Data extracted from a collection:
Start of Block
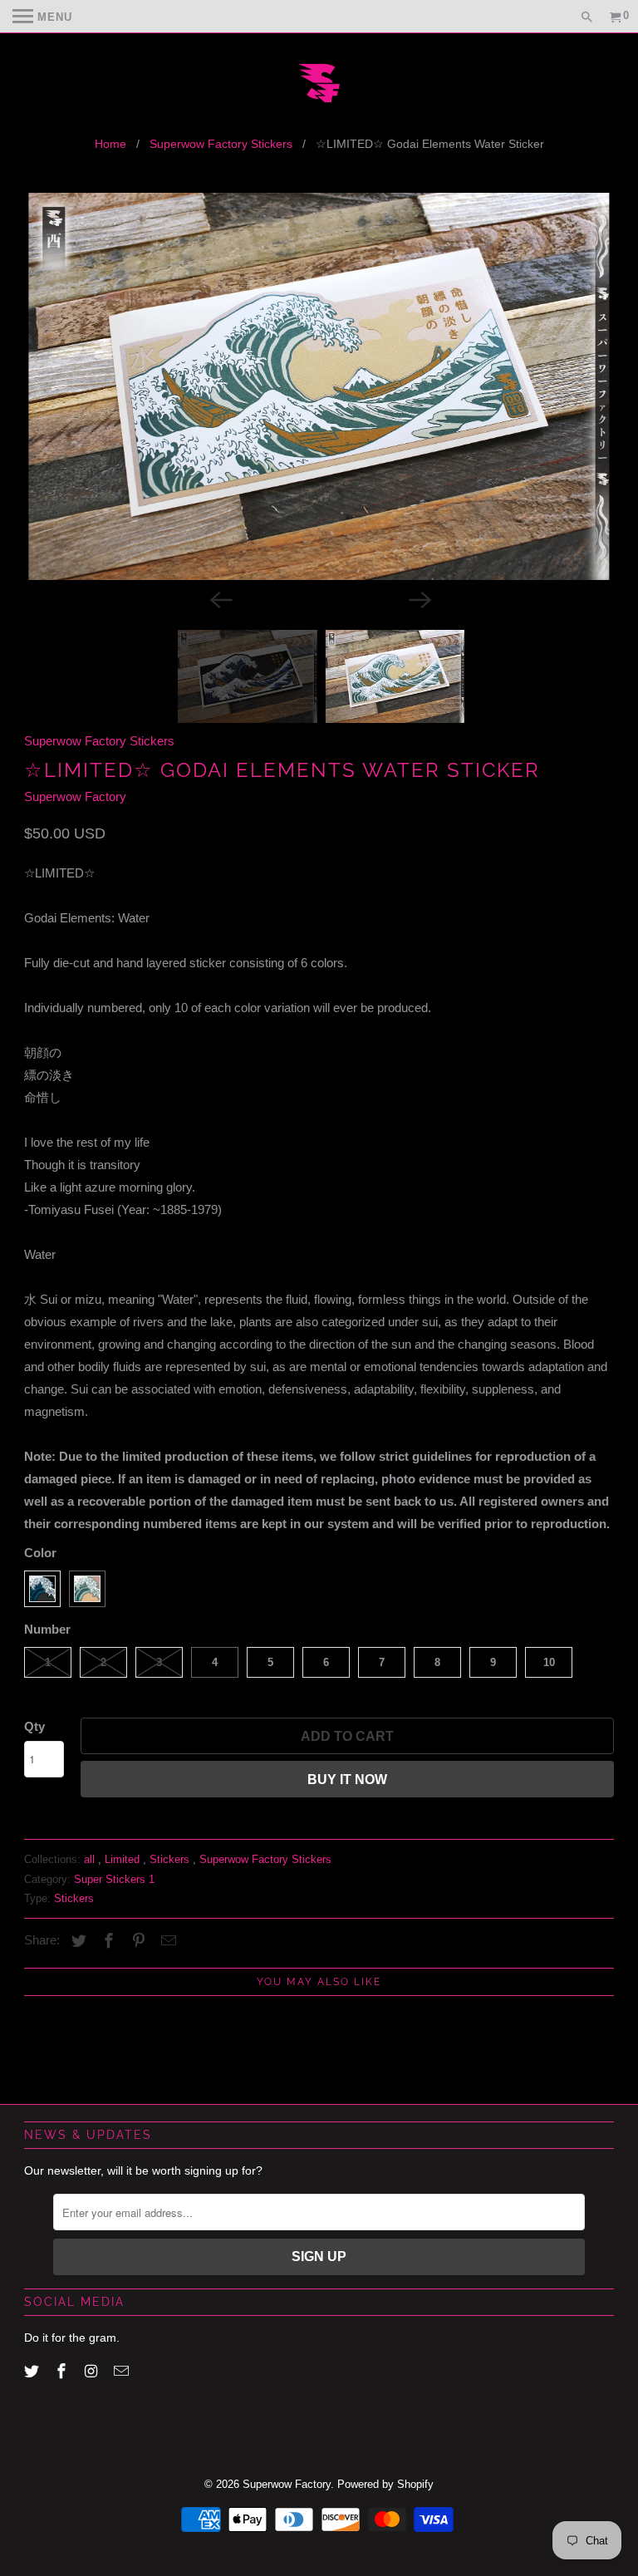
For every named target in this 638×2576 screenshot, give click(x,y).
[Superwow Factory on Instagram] (93, 2371)
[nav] (42, 16)
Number (47, 1629)
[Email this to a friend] (166, 1941)
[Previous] (219, 598)
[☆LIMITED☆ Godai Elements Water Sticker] (319, 386)
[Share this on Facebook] (106, 1941)
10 (549, 1662)
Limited (124, 1859)
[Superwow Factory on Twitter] (33, 2371)
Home (110, 143)
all (91, 1859)
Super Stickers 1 (114, 1879)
End of Block
(TASK REQUIREMENTS):
What is needed is each line from the records with the word "Factory" in it.

(TASK OUTPUT):
[Superwow Factory on Instagram] (93, 2371)
[Superwow Factory on Twitter] (33, 2371)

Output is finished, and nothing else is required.